AAA... DİKTATÖRLER DE AĞLARMIŞ !?

 

                  AAA... DİKTATÖRLER DE AĞLARMIŞ !?

1945 yılında kurulan "Kore İşçi Partisi"nin 75'inci yıldönümü, Kuzey Kore'de muhteşem törenlerle kutlandı!.. Genelde yeni imal ettikleri kıtalararası nükleer füzeleri sergileyen, herkese gözdağı verme amacı güden bu törenlerde, çok ilginç görüntüler de sergilendi...

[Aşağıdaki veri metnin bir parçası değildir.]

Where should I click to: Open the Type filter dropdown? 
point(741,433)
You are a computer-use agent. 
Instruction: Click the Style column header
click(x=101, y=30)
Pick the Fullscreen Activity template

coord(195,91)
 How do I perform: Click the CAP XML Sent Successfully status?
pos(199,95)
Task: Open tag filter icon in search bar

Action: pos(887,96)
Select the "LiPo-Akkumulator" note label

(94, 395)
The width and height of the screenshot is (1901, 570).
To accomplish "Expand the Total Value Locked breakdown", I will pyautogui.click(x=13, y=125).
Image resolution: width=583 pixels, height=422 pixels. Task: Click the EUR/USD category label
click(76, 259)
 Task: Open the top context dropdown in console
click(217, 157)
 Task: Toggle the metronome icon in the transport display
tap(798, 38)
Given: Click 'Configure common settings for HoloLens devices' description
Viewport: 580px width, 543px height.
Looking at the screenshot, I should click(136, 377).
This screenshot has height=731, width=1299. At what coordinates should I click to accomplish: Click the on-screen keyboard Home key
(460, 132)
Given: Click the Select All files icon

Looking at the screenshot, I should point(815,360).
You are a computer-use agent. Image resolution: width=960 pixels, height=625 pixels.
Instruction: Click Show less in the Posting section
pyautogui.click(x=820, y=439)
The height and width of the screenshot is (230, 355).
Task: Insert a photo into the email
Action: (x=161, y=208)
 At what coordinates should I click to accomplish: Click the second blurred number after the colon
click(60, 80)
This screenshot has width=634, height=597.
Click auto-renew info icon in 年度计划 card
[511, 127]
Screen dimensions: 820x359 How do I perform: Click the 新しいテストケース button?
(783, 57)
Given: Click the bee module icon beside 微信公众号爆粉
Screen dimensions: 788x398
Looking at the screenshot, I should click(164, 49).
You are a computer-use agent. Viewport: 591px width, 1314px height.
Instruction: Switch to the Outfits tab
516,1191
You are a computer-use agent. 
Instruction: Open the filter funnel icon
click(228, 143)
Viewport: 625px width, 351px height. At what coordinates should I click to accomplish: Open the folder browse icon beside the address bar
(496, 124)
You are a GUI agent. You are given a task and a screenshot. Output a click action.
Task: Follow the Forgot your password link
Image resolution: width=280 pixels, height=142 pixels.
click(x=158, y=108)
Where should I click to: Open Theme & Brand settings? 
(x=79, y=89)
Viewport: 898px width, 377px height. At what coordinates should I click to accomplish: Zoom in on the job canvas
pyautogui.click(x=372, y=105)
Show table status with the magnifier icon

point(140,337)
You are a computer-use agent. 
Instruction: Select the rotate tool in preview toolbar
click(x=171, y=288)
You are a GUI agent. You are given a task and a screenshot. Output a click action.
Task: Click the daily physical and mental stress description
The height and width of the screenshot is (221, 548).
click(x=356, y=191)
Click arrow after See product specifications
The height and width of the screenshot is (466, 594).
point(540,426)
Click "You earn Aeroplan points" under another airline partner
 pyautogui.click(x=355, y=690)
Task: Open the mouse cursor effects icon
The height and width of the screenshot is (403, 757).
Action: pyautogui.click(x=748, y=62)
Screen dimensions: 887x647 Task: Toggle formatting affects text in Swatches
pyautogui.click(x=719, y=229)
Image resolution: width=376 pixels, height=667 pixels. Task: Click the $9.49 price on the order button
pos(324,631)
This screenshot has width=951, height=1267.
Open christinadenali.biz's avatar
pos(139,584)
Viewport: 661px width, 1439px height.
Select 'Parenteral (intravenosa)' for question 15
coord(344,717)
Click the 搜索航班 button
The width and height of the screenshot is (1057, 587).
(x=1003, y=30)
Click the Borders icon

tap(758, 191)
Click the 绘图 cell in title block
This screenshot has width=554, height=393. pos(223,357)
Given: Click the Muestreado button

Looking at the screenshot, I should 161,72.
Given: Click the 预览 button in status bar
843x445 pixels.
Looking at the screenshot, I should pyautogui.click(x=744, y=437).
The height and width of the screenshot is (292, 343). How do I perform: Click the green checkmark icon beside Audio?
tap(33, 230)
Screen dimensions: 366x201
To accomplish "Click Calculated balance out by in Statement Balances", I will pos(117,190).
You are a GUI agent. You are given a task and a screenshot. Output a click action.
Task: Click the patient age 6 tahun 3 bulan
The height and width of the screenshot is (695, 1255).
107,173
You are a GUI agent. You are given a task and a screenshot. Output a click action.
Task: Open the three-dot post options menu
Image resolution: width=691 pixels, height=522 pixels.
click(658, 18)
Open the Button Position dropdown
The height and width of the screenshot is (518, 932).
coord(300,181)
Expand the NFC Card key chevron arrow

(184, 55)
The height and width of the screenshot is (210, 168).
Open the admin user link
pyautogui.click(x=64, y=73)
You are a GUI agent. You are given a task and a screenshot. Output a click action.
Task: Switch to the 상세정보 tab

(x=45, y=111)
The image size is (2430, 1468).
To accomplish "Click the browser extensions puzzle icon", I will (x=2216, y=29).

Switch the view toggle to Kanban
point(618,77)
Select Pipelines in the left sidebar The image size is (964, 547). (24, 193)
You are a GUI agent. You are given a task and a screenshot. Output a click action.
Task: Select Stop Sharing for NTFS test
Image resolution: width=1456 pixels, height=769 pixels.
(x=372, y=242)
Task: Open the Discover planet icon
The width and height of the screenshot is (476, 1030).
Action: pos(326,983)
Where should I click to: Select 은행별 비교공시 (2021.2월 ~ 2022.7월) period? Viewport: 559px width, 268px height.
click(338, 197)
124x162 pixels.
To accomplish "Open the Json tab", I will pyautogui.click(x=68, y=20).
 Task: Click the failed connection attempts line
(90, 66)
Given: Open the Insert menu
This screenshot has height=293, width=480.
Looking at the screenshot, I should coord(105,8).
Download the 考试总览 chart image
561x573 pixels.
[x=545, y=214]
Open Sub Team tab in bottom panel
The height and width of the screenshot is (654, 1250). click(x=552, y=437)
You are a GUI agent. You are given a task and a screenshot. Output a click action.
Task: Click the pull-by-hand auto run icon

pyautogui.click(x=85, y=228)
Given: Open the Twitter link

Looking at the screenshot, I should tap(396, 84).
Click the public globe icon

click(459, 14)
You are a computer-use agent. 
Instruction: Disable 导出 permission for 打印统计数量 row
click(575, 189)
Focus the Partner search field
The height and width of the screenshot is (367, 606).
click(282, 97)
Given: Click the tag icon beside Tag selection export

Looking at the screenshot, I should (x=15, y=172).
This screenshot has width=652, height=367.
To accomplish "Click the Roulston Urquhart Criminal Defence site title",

Kuzey Kore'nin ele-avuca sığmaz, tehditkâr lideri 'Kim Jong-un' çok duygusal bir konuşma yapıp, kürsüde bir de ağlamaya başlayınca, törene katılan herkes de ağalamak mecburiyetinde kalmış... Sıkıysa bir kişi ağlamasın; söylendiğine göre, tören sonrasında nereye götürüleceğini, başına neler geleceğini bilmeden, hemen ortadan kaybediliverirmiş.

Kim Yong-un konuşmasında; "Şimdiye kadar ülkeme ve halkıma yeterli olamadım, sizleri yeterince refaha kavuşturamadım, bunun için çok üzgünüm" demiş...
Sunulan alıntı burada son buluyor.